■ PAGE EXTRACT
Cry the beloved St George’s Park
Renowned Bay tourist attraction going to ruin as vandalism escalates
Once renowned as a recreational site for families and friends, St George’s Park has disintegrated into a shadow of its former self.
So desperate is the situation at the park which was founded in 1860 and spreads over 73ha of wooded parkland
that vagrants are opting to sleep among the dead, while many of the facilities have been vandalised.
Flourishing with indigenous plants and historical facilities, Gqeberha’s oldest park, incorporating the world-famous Port Elizabeth Cricket Club, was a mainstay tourist attraction for the city during its heyday.
Today, the same indigenous trees are used by vagrants to climb over the newly built 8m high spiked clear-view fence to access the eerie homes they have built on top of graves dating back to 1865.
During a walkabout yesterday, The Herald saw vagrants erect their makeshift structures on fenced-off tombstones, using cardboard, blankets, plastic bags and other waste products.
The rudimentary shelters are filled with human waste, condoms, trolleys, used needles, alcohol bottles, torn clothes and water bottles.
Yesterday, there were about six structures on the site and locals said the authorities had given up trying to demolish them.
The caretakers at the bowling club property adjacent to the park, Peter Visagie, 50, and Pastor Barry, 68, said some vagrants had lived there for more than a decade, despite constant attempts to evict them.
Visagie said after last year’s Covid-19 hard lockdown, the number of vagrants in the park had increased dramatically.
“People were desperate, that’s all. This place was intact before lockdown.
“There were vagrants sleeping there but now you find more and more people,” he said.
“There’s just too many homeless people and who do you blame?
“That is why you find all these facilities being stripped
because of people’s desperation, and Covid made it worse.”
With most of the facilities now vandalised, the only thing seemingly still intact is the park’s flora.
Various facilities are used as shelter by vagrants with many finding comfort at the stands and in offices, changing rooms, toilets and storerooms.
Barry said: “I think the municipality failed the homeless drastically and this could have been prevented had the soup kitchens been left open.
“A lot of soup kitchens were closed and then people became hungry.
“They then stripped the swimming pool in just a few months, trying to find anything they can sell,” he said.
“We lacked social responsibility towards each other and the issue of homelessness here in Nelson Mandela Bay is far worse than other places I’ve been to.”

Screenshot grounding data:
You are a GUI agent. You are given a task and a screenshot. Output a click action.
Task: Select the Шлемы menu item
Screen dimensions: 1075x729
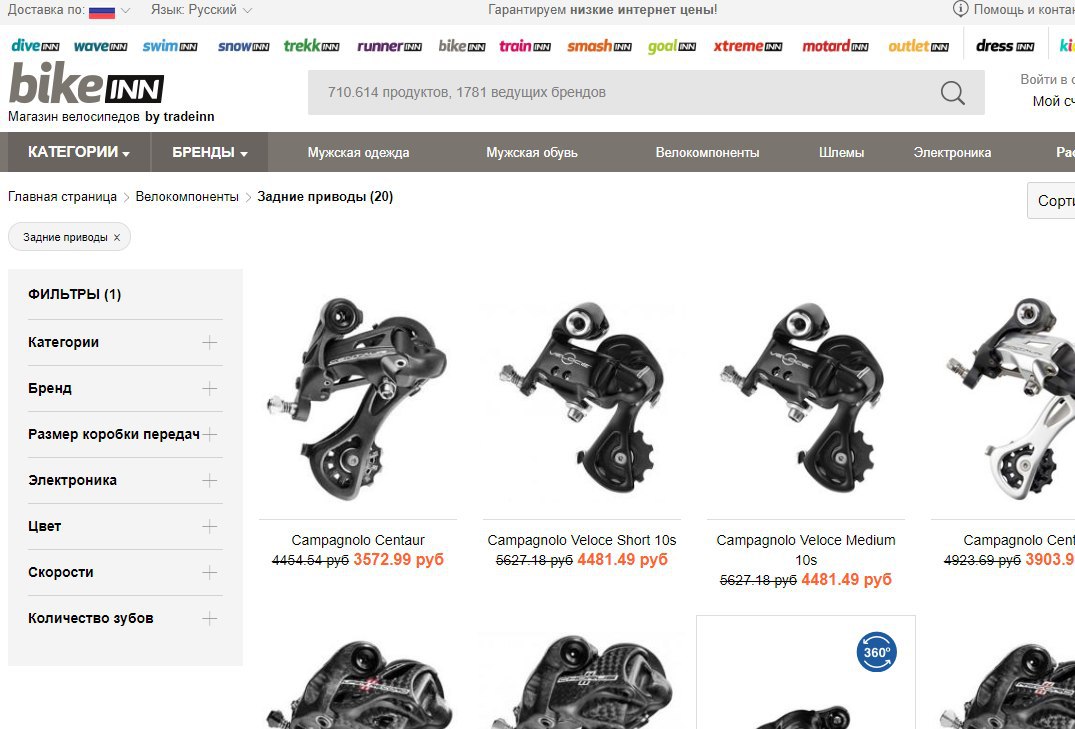(x=841, y=152)
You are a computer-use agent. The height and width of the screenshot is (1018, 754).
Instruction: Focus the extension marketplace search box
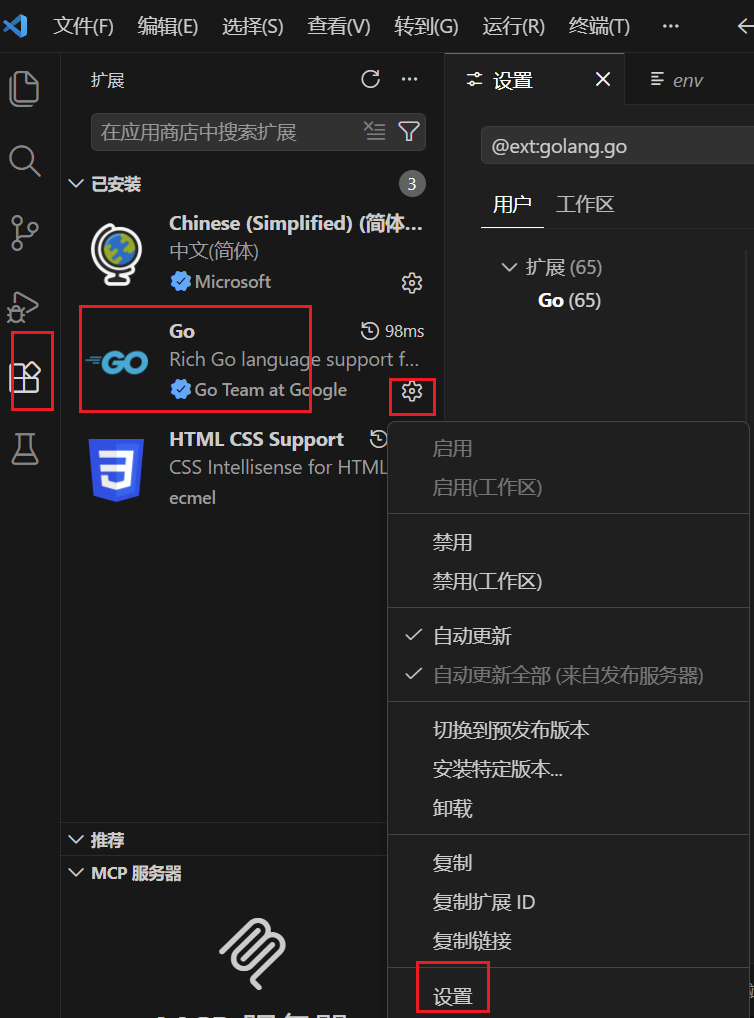click(227, 132)
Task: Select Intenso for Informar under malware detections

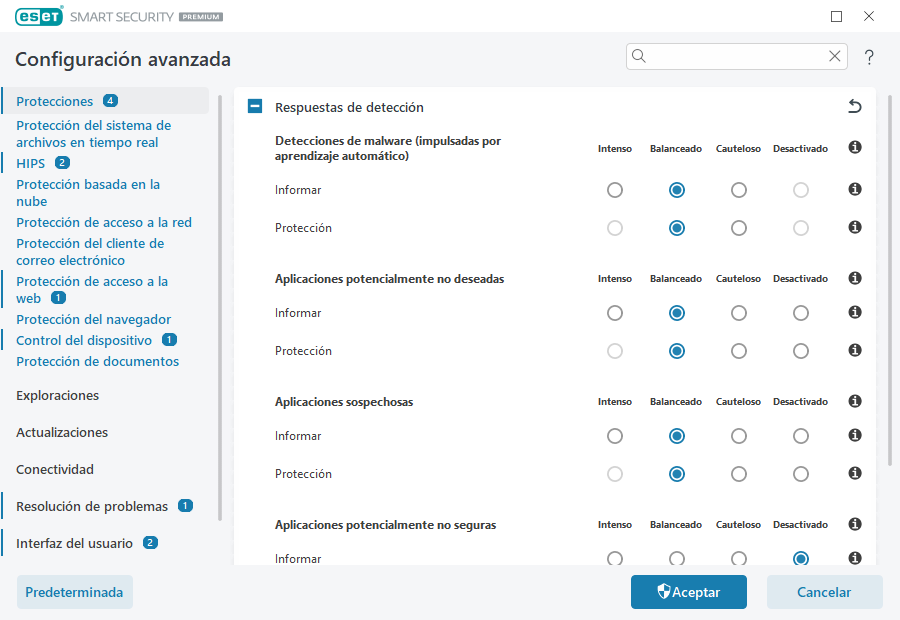Action: pos(614,189)
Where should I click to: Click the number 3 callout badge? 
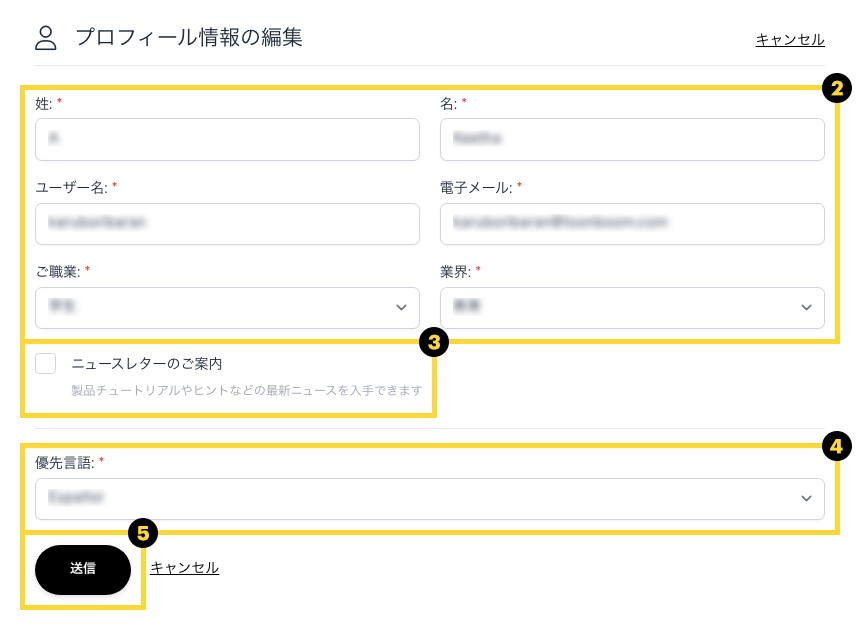point(433,343)
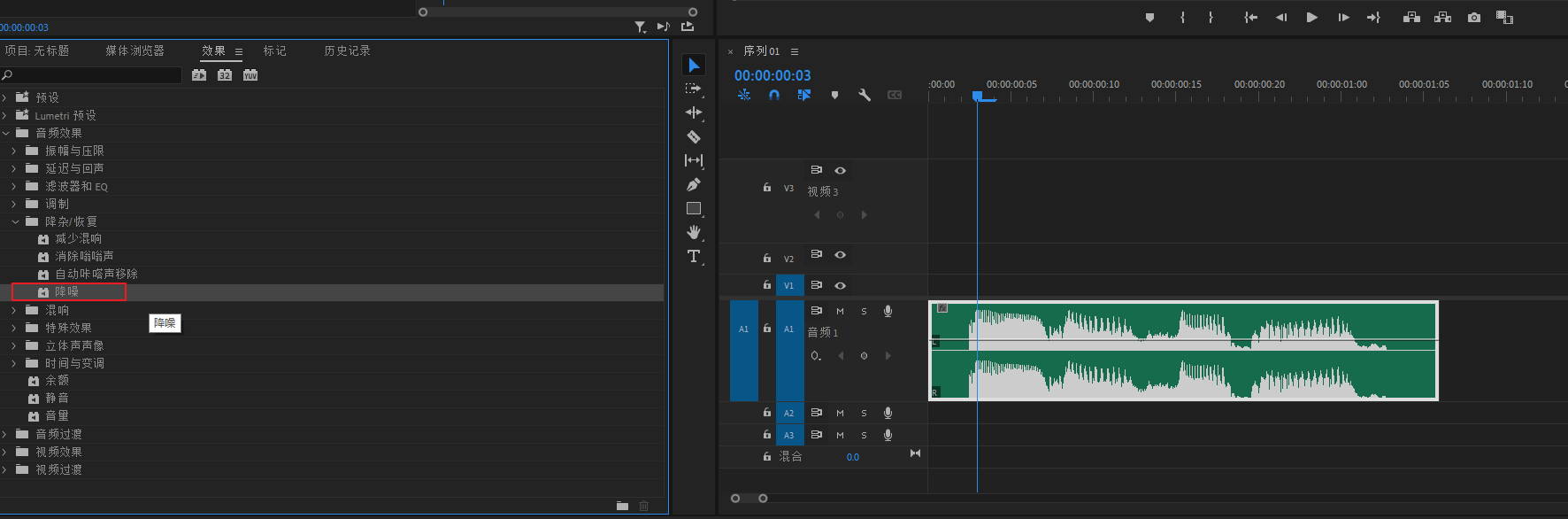Screen dimensions: 1568x519
Task: Open timeline wrench display settings
Action: point(865,96)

■ LIST OF TASKS
1) In the St George's Park article, what reason does Barry give for the stripping of the swimming pool?
2) List every park facility the St George's Park article says vagrants use as shelter.

■ SOLUTIONS IN ORDER
1) Barry says many soup kitchens were closed, so people became hungry. They then stripped the swimming pool within a few months, trying to find anything they could sell.

2)
- the stands
- offices
- changing rooms
- toilets
- storerooms